Fundamentally, the HCS format is very simple. Following the Raleigh Kick-Off Major, there are two Majors in April and September (in red). To qualify for this Major, you need to either buy a team pass and play your way in at the event, or qualify for the tournament during one of the prior Regional LANs (blue), or Online “Supers” (green).

All of these tournaments, from weekly open cups to Majors, offer HCS Pro Points to the top players. The teams with the most points at the end of the year qualify for the Halo World Championship in October in Seattle.

For a more detailed breakdown, let’s start from the bottom of the pyramid.

Open Cups

As we saw over the last few weekends, Open Cups are, as the name suggests, open to everyone to play in and offer a small prize pool and a set amount of HCS Pro Points. These cups happen in NA, EU, Mexico, and Oceania. NA has $2,000 on the line, EU $1,500, and both MX and OCE have $1,000 prize pools.
==============================
# Actions to take:
1) Based on the HCS format overview, explain in one to three sentences how teams earn a place at the Halo World Championship.
2) Resume the HCS format overview from the point where it stops.
The data that follow have no connection to the HCS format overview.

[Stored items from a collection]
==============================
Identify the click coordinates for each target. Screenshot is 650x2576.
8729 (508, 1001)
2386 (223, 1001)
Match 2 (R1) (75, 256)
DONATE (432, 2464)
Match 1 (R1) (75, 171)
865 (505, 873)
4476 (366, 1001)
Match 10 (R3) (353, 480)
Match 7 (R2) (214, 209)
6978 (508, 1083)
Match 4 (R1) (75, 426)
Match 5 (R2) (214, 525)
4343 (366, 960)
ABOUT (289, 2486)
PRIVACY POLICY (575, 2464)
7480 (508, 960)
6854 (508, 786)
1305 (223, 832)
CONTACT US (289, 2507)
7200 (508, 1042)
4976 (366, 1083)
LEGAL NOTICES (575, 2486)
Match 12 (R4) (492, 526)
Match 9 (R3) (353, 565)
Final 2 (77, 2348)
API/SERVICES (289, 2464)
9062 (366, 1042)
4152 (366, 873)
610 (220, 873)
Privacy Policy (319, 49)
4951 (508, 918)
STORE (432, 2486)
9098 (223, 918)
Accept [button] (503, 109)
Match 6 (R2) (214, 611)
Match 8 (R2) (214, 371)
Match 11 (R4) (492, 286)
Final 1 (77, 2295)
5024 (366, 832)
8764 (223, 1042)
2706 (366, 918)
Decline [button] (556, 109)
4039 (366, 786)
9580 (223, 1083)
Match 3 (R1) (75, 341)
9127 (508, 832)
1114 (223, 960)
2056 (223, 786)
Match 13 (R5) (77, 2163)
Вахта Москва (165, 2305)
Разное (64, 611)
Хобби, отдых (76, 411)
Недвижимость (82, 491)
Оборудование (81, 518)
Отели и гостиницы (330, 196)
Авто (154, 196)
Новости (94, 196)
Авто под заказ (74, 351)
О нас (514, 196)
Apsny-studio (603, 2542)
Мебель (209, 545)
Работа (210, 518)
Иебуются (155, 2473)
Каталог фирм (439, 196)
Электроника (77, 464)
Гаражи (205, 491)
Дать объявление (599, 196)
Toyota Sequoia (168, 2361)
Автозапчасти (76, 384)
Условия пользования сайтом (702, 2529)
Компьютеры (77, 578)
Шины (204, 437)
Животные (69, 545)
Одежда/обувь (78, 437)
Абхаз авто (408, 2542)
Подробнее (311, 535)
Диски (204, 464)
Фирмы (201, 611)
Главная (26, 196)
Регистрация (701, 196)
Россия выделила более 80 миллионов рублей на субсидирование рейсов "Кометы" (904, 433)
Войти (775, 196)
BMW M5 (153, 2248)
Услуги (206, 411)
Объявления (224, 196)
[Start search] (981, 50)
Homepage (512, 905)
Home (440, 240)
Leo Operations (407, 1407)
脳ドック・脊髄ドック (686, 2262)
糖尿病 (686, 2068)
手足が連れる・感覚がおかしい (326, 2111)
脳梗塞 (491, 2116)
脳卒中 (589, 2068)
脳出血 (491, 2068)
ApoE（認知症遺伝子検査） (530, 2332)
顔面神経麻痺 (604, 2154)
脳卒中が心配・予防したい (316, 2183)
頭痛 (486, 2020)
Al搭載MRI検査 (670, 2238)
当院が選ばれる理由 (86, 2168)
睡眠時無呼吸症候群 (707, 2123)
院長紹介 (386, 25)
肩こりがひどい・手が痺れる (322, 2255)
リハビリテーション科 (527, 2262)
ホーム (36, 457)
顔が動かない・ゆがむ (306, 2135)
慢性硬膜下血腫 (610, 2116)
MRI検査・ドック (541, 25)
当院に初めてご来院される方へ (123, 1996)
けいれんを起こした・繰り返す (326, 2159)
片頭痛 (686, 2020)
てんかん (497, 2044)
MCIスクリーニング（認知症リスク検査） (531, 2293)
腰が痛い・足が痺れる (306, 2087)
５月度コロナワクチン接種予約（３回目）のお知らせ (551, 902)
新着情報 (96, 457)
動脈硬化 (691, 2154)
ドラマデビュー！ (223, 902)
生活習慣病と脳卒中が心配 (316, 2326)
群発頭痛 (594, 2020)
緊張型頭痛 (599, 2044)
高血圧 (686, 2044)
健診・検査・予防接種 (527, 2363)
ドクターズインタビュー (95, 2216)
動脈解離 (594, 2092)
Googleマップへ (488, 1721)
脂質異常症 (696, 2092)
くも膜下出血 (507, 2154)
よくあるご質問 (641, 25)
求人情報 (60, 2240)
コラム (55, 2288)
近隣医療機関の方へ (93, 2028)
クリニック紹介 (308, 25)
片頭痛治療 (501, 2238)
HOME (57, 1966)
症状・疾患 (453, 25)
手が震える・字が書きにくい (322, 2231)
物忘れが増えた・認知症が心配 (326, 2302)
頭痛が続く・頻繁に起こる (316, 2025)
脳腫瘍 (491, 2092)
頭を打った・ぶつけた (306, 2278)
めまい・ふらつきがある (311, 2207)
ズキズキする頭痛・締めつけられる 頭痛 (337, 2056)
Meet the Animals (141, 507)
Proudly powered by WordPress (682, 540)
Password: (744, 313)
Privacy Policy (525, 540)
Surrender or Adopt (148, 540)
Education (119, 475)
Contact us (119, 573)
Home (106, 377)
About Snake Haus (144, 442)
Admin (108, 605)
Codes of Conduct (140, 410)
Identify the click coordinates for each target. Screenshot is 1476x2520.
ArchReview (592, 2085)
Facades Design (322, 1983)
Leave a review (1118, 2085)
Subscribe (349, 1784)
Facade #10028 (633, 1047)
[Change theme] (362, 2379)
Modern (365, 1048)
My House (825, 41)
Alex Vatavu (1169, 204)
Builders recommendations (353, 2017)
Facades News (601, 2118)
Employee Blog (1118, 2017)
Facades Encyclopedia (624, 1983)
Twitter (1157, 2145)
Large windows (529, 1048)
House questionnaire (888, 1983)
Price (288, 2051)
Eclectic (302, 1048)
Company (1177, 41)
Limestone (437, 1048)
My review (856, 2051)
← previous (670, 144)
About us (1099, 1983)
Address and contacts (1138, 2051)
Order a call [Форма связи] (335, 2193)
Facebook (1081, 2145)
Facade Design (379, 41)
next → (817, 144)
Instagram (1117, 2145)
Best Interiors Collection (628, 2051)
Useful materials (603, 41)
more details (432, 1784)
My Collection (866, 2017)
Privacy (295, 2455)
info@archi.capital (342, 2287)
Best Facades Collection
==============================
# Outputs for the tasks:
1) Every tournament in the HCS, from weekly open cups to Majors, awards HCS Pro Points to the top players. The teams holding the most points at the end of the year qualify for the Halo World Championship, held in October in Seattle.

2)
With cups one and two already done, here’s the schedule for the next cups in Split 1:

  • NA - Jan 2nd, 9th, 16th, 23rd, Feb 20th, 27th, March 13th, and 20th
  • EU - Jan 2nd, 9th, 16th, 23rd, 30th, Feb 6th, 20th, and 27th
  • MX & OCE - Jan 2nd, 9th, 16th, 23rd, 30th, Feb 6th, 13th and 20th

HCS points earned in these tournaments help towards qualifying for the World Championship and can also either help teams qualify for upcoming regional tournaments, or work as a way to seed qualifiers.

The format is a best-of-three map double-elimination bracket, with a best-of-five bracket-reset grand final.

The results from NA's first Open Cup tournament.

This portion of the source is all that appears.